● TASK REQUIREMENTS
Give the lines as a numbered list, from the line with "Enable the Enable Placing checkbox" to the line with "(x=191, y=20)", both included, leaving out any blank lines.

● ENTRIES SHOWN
[start]
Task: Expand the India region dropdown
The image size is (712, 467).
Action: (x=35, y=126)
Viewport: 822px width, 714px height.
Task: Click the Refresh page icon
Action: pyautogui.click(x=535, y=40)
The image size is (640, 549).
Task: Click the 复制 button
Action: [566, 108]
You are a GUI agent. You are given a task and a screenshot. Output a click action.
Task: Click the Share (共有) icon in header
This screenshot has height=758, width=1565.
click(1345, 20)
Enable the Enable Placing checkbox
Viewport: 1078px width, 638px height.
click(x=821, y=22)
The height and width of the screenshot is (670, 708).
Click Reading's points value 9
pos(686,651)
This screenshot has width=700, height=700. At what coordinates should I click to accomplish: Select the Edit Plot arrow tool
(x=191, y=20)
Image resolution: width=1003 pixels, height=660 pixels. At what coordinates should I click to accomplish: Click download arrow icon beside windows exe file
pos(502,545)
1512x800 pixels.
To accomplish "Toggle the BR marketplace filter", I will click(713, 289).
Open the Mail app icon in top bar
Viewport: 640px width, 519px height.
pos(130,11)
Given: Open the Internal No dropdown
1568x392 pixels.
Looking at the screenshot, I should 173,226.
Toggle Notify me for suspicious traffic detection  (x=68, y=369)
[end]
● OUTPUT OF THE EXERCISE
1. Enable the Enable Placing checkbox
2. Viewport: 1078px width, 638px height.
3. click(x=821, y=22)
4. The height and width of the screenshot is (670, 708).
5. Click Reading's points value 9
6. pos(686,651)
7. This screenshot has width=700, height=700. At what coordinates should I click to accomplish: Select the Edit Plot arrow tool
8. (x=191, y=20)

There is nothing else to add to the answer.